Records from a collection:
┌────────

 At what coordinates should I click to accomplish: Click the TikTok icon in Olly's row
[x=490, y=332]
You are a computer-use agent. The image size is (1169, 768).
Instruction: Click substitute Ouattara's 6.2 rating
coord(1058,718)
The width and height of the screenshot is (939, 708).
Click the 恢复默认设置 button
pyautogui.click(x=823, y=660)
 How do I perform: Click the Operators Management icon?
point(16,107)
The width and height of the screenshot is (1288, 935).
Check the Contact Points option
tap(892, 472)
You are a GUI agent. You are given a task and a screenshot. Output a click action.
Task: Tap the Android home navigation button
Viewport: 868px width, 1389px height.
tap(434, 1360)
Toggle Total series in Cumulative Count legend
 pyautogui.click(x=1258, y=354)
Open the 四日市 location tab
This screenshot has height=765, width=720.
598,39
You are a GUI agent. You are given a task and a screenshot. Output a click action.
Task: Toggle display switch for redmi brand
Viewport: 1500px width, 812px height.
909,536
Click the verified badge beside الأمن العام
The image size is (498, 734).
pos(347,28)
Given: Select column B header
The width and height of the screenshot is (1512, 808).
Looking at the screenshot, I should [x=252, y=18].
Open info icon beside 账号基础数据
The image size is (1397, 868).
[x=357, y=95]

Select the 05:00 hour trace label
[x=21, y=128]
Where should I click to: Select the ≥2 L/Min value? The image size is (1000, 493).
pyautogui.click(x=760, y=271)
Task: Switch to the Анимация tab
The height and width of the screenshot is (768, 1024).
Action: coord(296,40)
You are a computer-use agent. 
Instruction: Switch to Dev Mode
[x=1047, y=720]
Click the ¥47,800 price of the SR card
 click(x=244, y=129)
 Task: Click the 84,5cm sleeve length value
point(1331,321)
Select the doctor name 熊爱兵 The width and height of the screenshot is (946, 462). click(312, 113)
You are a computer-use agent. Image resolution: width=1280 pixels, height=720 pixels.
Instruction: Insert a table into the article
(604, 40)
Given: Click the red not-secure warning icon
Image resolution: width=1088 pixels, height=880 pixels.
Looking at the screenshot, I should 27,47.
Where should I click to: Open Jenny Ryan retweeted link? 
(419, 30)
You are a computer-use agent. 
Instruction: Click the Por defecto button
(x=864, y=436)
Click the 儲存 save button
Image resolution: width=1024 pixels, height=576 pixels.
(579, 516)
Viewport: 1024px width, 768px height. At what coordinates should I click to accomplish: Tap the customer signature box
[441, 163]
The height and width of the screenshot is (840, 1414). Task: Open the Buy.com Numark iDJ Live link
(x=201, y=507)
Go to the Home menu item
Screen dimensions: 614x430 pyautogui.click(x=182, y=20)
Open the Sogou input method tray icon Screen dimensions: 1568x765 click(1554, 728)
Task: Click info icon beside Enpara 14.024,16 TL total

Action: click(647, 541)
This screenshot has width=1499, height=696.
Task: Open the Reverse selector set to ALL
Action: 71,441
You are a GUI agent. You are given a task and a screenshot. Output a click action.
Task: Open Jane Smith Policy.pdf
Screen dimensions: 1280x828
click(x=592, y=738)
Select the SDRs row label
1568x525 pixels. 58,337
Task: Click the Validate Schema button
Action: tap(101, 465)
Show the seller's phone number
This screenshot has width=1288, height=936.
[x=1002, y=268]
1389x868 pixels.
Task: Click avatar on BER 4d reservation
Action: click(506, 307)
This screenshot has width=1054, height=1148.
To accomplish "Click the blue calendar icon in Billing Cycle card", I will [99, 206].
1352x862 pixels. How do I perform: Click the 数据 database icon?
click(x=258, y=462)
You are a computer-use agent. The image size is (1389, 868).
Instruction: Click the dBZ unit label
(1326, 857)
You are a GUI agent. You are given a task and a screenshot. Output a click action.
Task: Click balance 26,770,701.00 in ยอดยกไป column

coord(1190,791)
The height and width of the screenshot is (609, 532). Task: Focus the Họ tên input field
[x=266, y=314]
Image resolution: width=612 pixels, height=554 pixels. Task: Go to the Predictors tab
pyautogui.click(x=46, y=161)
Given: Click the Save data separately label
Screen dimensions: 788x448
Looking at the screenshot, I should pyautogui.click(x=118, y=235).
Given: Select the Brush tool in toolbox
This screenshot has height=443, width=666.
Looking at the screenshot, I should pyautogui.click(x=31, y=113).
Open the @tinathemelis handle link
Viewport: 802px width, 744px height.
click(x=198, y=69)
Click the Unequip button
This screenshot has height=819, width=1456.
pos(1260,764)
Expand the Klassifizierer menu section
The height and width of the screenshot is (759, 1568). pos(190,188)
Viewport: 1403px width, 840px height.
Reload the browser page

└────────

### Aim
Return, unchanged, every line of the records that contains the word "Where".

### Response to the task
Where should I click to: Select the ≥2 L/Min value? The image size is (1000, 493).
Where should I click to: Open Jenny Ryan retweeted link? 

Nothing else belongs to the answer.